LG Electronics Inc. of South Korea will close its loss-making mobile division after struggling to find a buyer, making it the first major smartphone brand to fully exit the market.
Its decision to exit would allow Samsung Electronics and Apple Inc to eat into its 10% market share in North America, where it is the No. 3 brand, with its domestic rival expected to have the upper hand.
“LG has targeted mid-priced – if not ultra-low – models in the United States, which means Samsung, which has more mid-priced product lines than Apple, would be better able to attract LG users,” said Ko Eui-young, an analyst at Hi Investment & Securities.
Analysts have also faulted the organization for lacking marketing experience in comparison to Chinese competitors.
LG’s mobile business has lost almost $4.5 billion over the last six years.
LG said in a statement that exiting the highly competitive sector would enable it to concentrate on growth areas such as electric vehicle parts, connected devices, and smart homes.
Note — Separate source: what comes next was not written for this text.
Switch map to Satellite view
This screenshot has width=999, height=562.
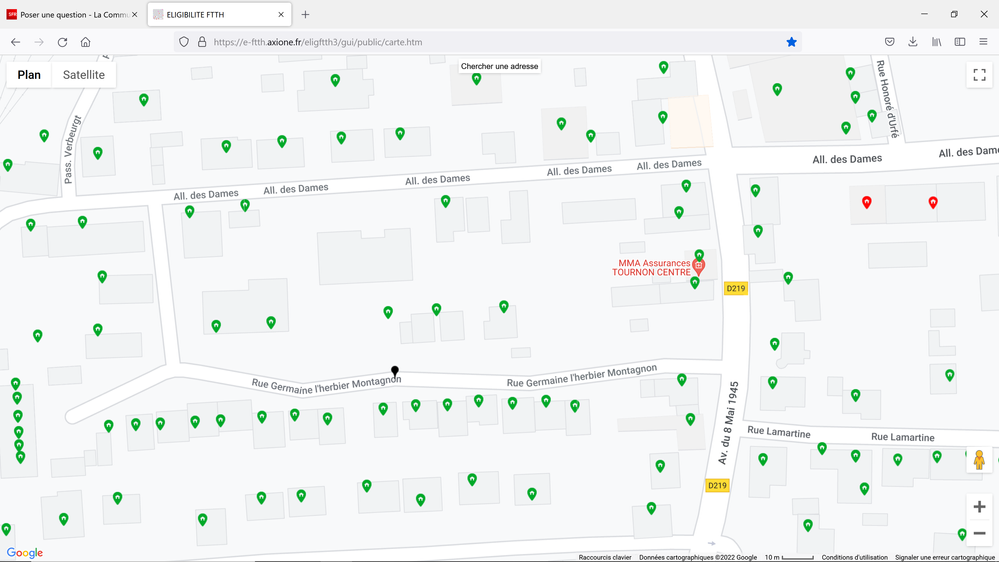(x=84, y=75)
LG was once the world’s third-largest smartphone maker, behind Samsung and Apple, and was first to market with a range of mobile phone technologies, including ultra-wide angle cameras. At its height in 2013, it was the world’s third-largest smartphone manufacturer.
However, the brand’s flagship models later suffered from both software and hardware flaws, which, coupled with sluggish software updates, saw the brand gradually lose prominence.